### Available records ###

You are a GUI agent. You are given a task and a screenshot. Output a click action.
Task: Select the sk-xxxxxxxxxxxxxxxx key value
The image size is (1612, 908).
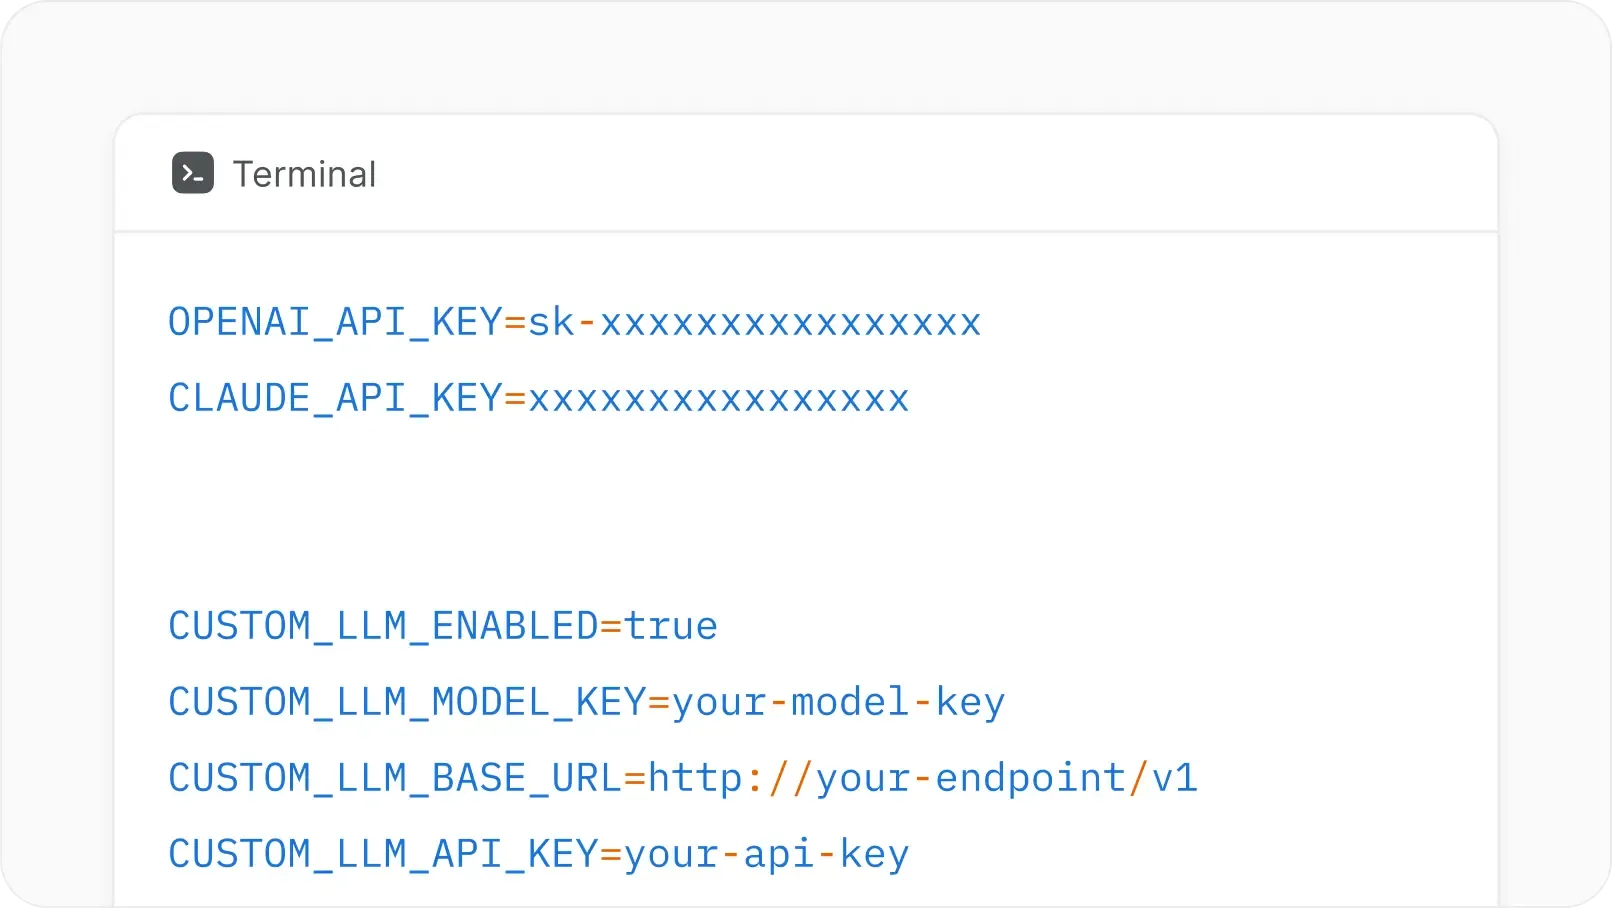tap(754, 323)
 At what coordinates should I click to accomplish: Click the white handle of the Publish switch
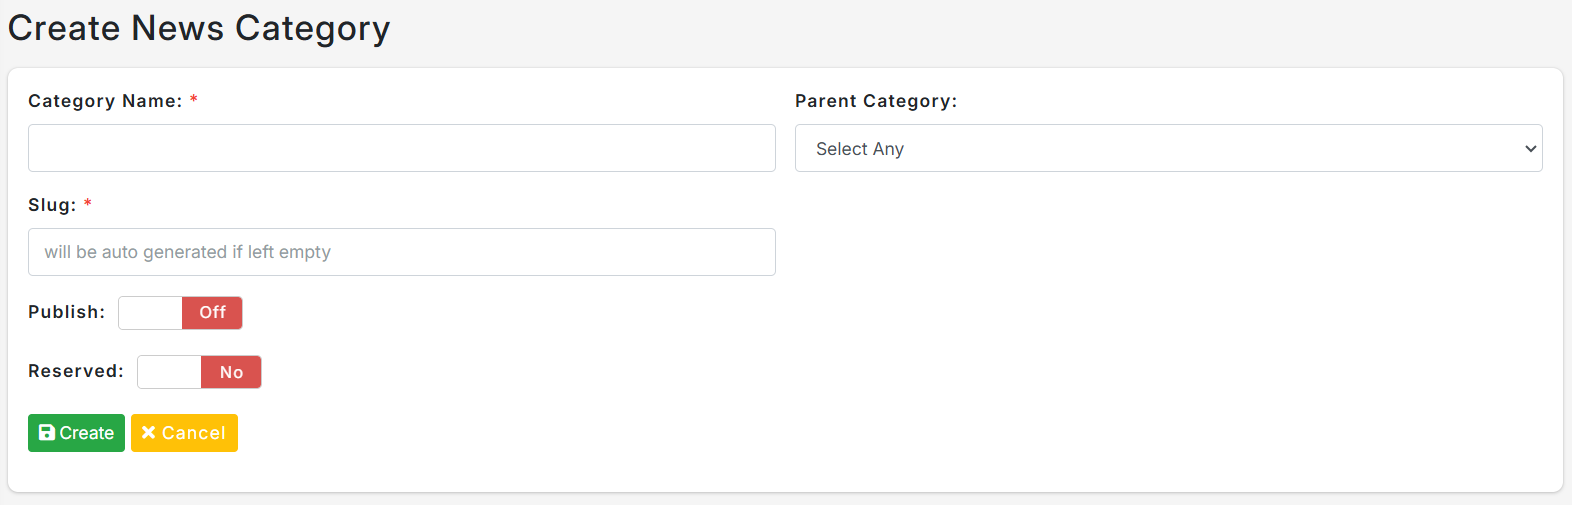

###

What to produce. Please report every line in the entries above that holds the string "click".

Exercise result.
You are a GUI agent. You are given a task and a screenshot. Output a click action.
 At what coordinates should I click to accomplish: Click the white handle of the Publish switch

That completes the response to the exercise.